══ Extracted entries

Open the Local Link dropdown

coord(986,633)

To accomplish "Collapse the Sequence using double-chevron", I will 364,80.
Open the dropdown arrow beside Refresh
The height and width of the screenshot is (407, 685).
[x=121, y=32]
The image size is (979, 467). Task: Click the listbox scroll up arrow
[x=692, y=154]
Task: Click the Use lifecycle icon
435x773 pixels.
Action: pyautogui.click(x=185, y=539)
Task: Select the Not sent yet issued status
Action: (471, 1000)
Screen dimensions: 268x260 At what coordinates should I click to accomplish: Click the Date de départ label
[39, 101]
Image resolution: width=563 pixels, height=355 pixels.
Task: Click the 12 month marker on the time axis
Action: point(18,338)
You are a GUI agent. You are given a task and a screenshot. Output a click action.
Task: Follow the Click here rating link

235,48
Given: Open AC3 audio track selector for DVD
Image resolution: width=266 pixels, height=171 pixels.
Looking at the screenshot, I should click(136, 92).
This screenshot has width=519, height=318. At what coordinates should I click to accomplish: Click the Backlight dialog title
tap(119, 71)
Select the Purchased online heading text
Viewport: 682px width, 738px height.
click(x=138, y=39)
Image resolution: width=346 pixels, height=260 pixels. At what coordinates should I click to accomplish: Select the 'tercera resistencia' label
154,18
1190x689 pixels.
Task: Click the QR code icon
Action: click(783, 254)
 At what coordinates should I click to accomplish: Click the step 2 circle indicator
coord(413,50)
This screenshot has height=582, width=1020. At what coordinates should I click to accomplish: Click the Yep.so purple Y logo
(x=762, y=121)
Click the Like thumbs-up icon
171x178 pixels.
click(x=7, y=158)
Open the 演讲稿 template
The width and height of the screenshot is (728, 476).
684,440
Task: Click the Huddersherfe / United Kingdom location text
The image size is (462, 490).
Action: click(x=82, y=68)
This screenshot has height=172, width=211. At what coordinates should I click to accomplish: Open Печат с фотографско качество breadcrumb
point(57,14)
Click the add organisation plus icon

════

» Aim of the task
Using the data above, repeat exactly the lines that begin at the line with "This screenshot has height=582, width=1020." and end at the line with "Click the Like thumbs-up icon", both ends included.

» Problem solution
This screenshot has height=582, width=1020. At what coordinates should I click to accomplish: Click the Yep.so purple Y logo
(x=762, y=121)
Click the Like thumbs-up icon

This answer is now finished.